Самым всемогущим человеком, которого она знала тогда в Париже, был Дюри-Дюфрень, депутат от Лa Шатра. Через несколько дней он уже стал для нее «моим старым добрым другом Дюри-Дюфренем». Он был учтив и мил со своей красивой землячкой; «ваш папа», говорили Авроре сторожа палаты депутатов, когда она приходила к своему депутату в кулуары; ему-то она и рассказала о своем намерении писать. Совершенно естественно, что человек с положением, у которого просят рекомендацию, прежде всего вспоминает о своем начальстве, — Дюри-Дюфрень сказал, что хочет представить ее г-ну де Ла Файету. «Не ищите так высоко, — сказала она, — знаменитым людям некогда и думать о второстепенных вещах». Тогда он заговорил об одном из своих коллег по палате депутатов, о господине де Кератри. Дворянин из Бретани, писатель, либерал в период Реставрации, он стал консерватором после 1830 года. Аврора Дюдеван читала его нелепый роман «Последний из Бомануаров»; в этом романе священник насиловал умершую. «Ваш знаменитый коллега сумасшедший, — сказала она Дюри-Дюфреню, — но можно ведь быть хорошим критиком и плохим практиком». Позже она рассказала, что встреча их была трагикомической. В 8 часов утра господин де Кератри, седовласый старик, принял ее с очень важным видом в прелестной комнате, где под розовым шелковым одеялом спала его молодая жена. «Я буду с вами откровенен, — сказал он ей, — женщина не должна писать. Поверьте мне, не делайте книг, делайте детей». — «Право же, сударь, — ответила она, давясь от смеха, — храните этот рецепт для себя». Но рассказ написан через двадцать лет после этой встречи, документы рассказывают совсем другую историю.

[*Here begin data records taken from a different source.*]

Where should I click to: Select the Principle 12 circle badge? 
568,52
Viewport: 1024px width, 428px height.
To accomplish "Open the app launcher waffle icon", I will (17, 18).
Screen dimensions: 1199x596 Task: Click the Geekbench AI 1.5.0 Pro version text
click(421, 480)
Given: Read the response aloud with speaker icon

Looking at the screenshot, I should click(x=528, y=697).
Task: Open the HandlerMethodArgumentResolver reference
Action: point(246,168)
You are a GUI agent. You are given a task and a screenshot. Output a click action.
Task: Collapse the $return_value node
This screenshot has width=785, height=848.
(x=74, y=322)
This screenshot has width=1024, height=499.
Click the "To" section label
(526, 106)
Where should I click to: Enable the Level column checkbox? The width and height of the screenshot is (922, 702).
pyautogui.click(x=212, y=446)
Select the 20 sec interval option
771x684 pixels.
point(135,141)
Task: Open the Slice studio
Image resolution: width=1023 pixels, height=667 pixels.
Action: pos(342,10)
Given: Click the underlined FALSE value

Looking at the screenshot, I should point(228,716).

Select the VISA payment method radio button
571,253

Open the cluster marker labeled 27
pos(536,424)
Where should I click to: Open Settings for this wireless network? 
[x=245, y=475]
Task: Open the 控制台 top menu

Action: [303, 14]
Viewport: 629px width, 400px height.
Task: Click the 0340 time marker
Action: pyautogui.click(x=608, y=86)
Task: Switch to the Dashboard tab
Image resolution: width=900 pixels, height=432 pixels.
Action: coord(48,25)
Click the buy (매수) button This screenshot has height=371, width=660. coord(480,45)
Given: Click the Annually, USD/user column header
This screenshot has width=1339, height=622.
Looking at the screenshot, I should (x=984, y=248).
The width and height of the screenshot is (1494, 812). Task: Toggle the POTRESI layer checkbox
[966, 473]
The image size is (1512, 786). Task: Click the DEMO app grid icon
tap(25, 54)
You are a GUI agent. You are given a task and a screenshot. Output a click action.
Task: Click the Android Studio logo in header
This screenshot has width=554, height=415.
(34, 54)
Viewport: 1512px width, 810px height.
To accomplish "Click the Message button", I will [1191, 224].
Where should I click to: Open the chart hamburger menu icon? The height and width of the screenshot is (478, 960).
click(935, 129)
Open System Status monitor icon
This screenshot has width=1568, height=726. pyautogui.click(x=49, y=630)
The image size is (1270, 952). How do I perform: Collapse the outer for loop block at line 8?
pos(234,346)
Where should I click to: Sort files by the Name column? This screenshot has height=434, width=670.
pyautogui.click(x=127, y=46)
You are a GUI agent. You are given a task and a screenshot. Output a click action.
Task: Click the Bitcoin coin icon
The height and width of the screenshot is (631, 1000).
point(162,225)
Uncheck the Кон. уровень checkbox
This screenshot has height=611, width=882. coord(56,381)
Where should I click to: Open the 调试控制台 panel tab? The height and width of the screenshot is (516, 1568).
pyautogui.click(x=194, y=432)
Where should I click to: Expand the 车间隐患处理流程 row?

Аврора Дюдеван — Жюлю Букуарану, 12 февраля 1831 года:Сегодня утром я была у Кератри, и мы беседовали у камина. Я ему рассказала, что мы плакали, читая «Последний из Бомануаров», Он ответил, что этот успех ему дороже, нежели аплодисменты в салонах. Это достойный человек. Я очень надеюсь на его протекцию, чтобы продать мой роман…
У нее была рекомендация от госпожи Дюверне, ее подруги по Ла Шатру, к литератору из Берри Анри де Латушу. С Латушем Аврору связывало многое: он был родственником Дюверне, а его отец был другом Мориса Дюпена; но у него была репутация неуживчивого человека. Гиацинт Табо де Латуш, «этот аристократ по рождению, ненавидел демократию, но находил удовольствие в демагогии». Его язык был столь изысканным, что сначала казался неестественным; на самом же деле это просто была его манера говорить. Он испробовал свои силы во всем: в театре, в литературе, в журналистике, в науке — и блистал во всем, но всегда во втором ряду. Его роман «Фраголетта», в котором женщина, переодетая мужчиной, вела непристойную жизнь, наделал шуму и привел в восторг Теофиля Готье. Латуш был посмертным издателем произведений Андре Шенье; он был одним из первых, кто познакомил Францию с Гёте, но самому достичь славы ему не удалось. Отсюда проистекало его болезненное самолюбие, способность быстро огорчаться и обижаться; больной желудок и расстроенные нервы. Превосходно разбираясь в чужих дарованиях, обладая редчайшим даром распознавать талант, Латуш сам не был талантлив. «Я создал больше авторов, чем произведений», — говорил он с горечью. Так, он был ворчливым учителем молодого Бальзака и очень мудро открыл ему Вальтера Скотта и Фенимора Купера. Однако Бальзак его не любил. Единственным человеком, горячо верившим в Латуша, был Шарль Нодье; его дочери так надоели неистощимые восхваления Латуша, что она говорила: «Какое счастье, что честь создания мира принадлежит богу, иначе мой отец приписал бы ее Латушу».